Although he was not welcomed by republicans, nor by those who felt he was an illegitimate king (Charles X had abdicated in favor of his grandson, so "Legitimists" considered Louis-Philippe a usurper), Louis-Philippe was popular when he first took power. He had been sworn in under a revised governing charter, which limited the king's power, and was described as the "citizen king" of the French. As he had taken power after the July Revolution, his reign was known as the July Monarchy.
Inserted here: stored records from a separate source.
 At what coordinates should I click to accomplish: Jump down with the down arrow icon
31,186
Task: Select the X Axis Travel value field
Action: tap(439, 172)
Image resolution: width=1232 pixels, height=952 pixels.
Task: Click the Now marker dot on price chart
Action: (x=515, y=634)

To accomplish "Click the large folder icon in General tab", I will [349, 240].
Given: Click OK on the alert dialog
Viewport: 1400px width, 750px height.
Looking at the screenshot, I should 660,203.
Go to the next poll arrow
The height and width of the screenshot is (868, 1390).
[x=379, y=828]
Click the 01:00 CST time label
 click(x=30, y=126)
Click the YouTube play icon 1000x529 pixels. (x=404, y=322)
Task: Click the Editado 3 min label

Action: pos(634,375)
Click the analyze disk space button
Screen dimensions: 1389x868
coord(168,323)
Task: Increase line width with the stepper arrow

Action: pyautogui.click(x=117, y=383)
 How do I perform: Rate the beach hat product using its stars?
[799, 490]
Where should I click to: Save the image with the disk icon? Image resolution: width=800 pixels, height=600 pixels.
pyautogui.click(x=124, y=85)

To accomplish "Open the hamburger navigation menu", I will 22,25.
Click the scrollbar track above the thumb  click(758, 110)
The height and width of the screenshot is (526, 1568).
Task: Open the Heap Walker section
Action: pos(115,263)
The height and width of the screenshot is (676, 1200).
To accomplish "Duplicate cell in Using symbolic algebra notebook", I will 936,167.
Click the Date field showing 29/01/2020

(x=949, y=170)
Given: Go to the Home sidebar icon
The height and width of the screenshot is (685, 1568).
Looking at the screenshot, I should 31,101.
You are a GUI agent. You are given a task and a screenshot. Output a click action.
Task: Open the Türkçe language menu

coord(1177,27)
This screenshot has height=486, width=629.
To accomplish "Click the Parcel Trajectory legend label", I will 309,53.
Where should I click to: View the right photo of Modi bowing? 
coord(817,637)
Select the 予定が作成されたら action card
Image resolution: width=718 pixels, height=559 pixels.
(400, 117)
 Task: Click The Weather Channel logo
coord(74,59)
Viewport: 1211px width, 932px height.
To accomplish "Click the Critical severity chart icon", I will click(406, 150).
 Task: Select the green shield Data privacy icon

Louis-Philippe disappointed the country, and many of his supporters, when he began to govern as an autocrat. As France faced economic troubles, more uprisings took place throughout the 1830s. Louis-Philippe clamped down on dissent and put down worker insurrections. He soon gained a reputation for supporting the interests of the rich, and was resented by the poorer classes. During his reign, Louis-Philippe escaped from eight assassination attempts.
Abdication and Death
Following a period of economic stability in the 1840s, France experienced a depression in 1846. This trouble, combined with rejected demands for expanded suffrage, led to another revolution in 1848. Louis-Philippe abdicated the throne on February 24, fleeing to England as "Mr. Smith."
Louis-Philippe, having been unable to guide France through a tumultuous era, was the country's last king. After his abdication, France set up its Second Republic, while Louis-Philippe spent the remainder of his life in England. He was 76 years old when he died on August 26, 1850, in Claremont, Surrey.